Hopefully I have a single-digit ranking on Trump’s enemies list. I’ve certainly tried to earn that. Anybody they would consider supporting is not someone I would work for

John Weaver—who has been advising Trump critic and 2016 Republican presidential candidate John Kasich—is, like Tyler and Del Percio, a rare Republican consultant who’s willing to criticize the Trump White House on the record.

“Hopefully I have a single-digit ranking on Trump’s enemies list. I’ve certainly tried to earn that,” he said. “Anybody they would consider supporting is not someone I would work for… They’re pretty petty. There’s the professional consulting class and then there’s these low travelers who couldn’t get jobs anywhere else and went to work for Trump. Now they’re working in the White House. I’m sure they’re feeling their oats.”

Weaver speculated such figures are principally motivated by greed and retribution. “I think it’s a combination of ‘let’s take out our enemies who have spoken out against the president’ and also ‘let’s try to scrub out the professional consulting class for a post-Trump world because we can make money.’”

Steele said that by stoking his small but rabid base of support, the president has turned the GOP party apparatus into a servile creature of the Trump organization—a departure from recent precedent.

Traditionally, “for the president of your party, the RNC is the extension of the political shop of the West Wing and a resource to further the president’s agenda, whether it’s making sure the talking points get out to the various states or supporting candidates that the president has endorsed—that type of thing,” Steele said.

The president’s campaign has made the RNC the wholly owned subsidiary of the campaign; they brought the RNC inside the Trump organization

“What is different here,” he explained, “is that the president’s campaign has made the RNC the wholly owned subsidiary of the campaign; they brought the RNC inside the Trump organization.” Thus, there is not even a pretense of fairness when it comes to declared primary challengers like former Massachusetts Gov. Bill Weld or other potential candidates such as Maryland Gov. Larry Hogan or former Ohio Gov. John Kasich.

“The party’s never before maneuvered to block and tackle people out of position to challenge for the nomination,” Steele said. “There are actually people [in the party leadership] who want to declare Trump the nominee by acclamation without even holding a primary. That’s antithetical to everything the party has stood for. I don’t know what’s in the Kool-Aid that Donald Trump served, but it damn sure must be good.”

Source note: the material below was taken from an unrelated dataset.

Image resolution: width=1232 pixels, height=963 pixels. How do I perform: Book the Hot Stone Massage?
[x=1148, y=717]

Tyler, for his part, laments the permanent damage he says Trump has wreaked on the Republican Party, which once was a bulwark—at least in terms of messaging—of pro-immigration, pro-life, free trade, responsible spending, and other core principles that Trump has either overturned or ignored.

“There is no guiding philosophy now except loyalty to Trump,” Tyler said. “He has destroyed the Republican Party. It’s never coming back.”

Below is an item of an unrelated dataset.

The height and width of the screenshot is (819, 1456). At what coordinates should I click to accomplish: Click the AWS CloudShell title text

Meanwhile, the person familiar with the president’s thinking continued their defense of the Trump White House: “After all, two of his former primary opponents (Carson and Perry) serve in his Cabinet. You referenced Mississippi, which couldn’t be a better example of the president following a methodical process for endorsing a candidate. Cindy Hyde-Smith received her endorsement because she met and exceeded every expectation the president laid out for her and her campaign. Further, the president endorsed over 40 candidates in primaries–all of which were based on support for the president’s agenda and the candidate’s ability to win–both of which were suspect in the case of Chris McDaniel.”